§ **Goal of the exercise**: Examine each line of the data. Copy the line if it includes the word "computer".

######

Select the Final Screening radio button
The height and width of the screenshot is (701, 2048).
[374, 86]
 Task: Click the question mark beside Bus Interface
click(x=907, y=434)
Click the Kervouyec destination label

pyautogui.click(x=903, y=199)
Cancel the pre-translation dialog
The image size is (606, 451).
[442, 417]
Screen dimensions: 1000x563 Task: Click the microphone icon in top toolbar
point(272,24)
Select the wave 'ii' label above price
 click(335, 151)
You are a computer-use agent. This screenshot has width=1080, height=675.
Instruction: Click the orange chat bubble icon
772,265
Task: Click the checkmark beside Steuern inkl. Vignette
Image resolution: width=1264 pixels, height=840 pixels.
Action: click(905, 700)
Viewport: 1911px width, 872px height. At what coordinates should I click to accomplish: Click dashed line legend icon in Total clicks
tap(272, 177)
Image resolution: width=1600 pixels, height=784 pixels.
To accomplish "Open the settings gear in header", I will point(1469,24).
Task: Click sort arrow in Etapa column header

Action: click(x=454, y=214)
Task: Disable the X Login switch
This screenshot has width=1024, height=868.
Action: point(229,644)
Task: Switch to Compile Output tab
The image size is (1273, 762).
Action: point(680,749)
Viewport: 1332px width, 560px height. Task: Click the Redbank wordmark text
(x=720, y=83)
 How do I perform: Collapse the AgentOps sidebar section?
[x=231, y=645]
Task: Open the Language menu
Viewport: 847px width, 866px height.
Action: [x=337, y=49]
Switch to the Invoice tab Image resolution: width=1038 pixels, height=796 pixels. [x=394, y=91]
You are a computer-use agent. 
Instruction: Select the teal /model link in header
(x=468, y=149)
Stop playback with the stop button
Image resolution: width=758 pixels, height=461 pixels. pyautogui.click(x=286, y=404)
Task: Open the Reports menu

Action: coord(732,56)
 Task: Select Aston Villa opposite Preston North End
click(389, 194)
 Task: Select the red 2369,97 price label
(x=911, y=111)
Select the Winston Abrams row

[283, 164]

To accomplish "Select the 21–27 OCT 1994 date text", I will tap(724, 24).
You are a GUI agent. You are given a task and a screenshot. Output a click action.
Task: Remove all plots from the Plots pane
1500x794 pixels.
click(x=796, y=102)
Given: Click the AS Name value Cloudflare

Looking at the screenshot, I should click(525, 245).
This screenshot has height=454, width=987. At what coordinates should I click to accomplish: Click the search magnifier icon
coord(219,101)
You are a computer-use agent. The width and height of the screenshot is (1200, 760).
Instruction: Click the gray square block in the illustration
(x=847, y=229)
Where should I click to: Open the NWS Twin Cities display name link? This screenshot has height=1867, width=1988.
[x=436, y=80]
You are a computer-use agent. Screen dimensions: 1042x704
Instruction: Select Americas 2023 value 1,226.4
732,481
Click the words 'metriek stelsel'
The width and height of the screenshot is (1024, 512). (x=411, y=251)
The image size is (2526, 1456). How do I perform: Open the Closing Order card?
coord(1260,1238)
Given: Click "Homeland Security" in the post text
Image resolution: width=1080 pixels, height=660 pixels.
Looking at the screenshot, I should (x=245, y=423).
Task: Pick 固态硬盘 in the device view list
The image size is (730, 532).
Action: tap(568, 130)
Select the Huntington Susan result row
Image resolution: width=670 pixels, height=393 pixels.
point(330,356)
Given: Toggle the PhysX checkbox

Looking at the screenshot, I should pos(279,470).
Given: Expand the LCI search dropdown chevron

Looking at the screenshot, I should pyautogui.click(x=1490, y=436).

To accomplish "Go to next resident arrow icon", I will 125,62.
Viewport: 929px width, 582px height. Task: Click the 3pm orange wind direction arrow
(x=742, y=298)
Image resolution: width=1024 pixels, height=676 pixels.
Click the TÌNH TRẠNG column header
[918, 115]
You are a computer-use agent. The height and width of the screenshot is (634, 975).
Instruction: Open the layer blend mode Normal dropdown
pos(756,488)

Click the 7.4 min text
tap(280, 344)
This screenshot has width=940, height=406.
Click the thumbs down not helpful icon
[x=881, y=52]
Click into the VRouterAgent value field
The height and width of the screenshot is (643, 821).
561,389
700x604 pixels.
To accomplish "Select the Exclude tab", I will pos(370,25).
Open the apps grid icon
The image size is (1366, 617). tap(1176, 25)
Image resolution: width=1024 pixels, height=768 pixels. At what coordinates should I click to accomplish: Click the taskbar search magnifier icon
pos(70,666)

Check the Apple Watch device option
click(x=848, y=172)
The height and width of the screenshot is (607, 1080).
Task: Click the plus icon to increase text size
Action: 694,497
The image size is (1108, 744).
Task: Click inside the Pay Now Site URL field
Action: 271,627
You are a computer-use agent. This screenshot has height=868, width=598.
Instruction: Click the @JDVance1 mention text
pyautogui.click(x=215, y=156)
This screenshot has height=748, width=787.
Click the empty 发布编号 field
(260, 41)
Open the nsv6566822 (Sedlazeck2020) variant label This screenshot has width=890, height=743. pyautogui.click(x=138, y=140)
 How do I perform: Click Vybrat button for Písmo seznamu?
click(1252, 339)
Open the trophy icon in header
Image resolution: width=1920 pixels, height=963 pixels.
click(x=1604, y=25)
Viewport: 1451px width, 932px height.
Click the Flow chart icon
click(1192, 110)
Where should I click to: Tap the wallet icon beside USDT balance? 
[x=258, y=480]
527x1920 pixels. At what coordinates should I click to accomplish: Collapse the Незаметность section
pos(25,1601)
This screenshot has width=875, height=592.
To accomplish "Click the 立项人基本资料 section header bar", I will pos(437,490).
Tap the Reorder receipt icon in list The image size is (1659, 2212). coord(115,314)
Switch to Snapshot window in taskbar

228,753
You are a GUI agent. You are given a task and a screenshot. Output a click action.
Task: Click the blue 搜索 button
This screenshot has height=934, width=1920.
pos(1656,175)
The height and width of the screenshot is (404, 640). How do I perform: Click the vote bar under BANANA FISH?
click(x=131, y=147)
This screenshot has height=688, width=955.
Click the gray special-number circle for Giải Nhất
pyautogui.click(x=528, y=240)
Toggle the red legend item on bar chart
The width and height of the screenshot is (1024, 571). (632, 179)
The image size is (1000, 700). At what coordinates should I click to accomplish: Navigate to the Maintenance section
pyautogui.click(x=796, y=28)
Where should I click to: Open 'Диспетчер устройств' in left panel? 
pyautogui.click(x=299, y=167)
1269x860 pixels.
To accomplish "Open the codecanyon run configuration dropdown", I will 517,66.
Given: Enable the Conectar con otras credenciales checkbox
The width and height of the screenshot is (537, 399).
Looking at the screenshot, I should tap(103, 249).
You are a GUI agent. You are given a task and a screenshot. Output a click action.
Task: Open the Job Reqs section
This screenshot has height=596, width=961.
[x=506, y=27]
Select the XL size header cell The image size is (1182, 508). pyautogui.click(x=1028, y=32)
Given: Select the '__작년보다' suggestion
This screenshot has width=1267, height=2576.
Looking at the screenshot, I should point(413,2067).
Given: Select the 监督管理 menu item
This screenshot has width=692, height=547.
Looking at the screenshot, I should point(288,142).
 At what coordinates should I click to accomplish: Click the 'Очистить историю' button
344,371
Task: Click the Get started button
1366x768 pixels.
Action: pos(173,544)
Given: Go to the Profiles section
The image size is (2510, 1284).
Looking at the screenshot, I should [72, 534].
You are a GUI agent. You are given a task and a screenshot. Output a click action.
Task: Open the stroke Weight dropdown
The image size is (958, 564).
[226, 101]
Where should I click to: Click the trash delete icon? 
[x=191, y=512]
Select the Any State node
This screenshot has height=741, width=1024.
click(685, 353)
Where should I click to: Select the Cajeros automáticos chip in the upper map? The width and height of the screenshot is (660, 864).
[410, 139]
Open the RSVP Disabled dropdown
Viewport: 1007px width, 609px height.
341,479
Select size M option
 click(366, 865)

######

§ **Exercise result**:
You are a computer-use agent. This screenshot has width=1080, height=675.
You are a computer-use agent. 
You are a computer-use agent. The width and height of the screenshot is (1200, 760).
You are a computer-use agent. Screen dimensions: 1042x704
You are a computer-use agent. The height and width of the screenshot is (634, 975).
You are a computer-use agent. This screenshot has height=868, width=598.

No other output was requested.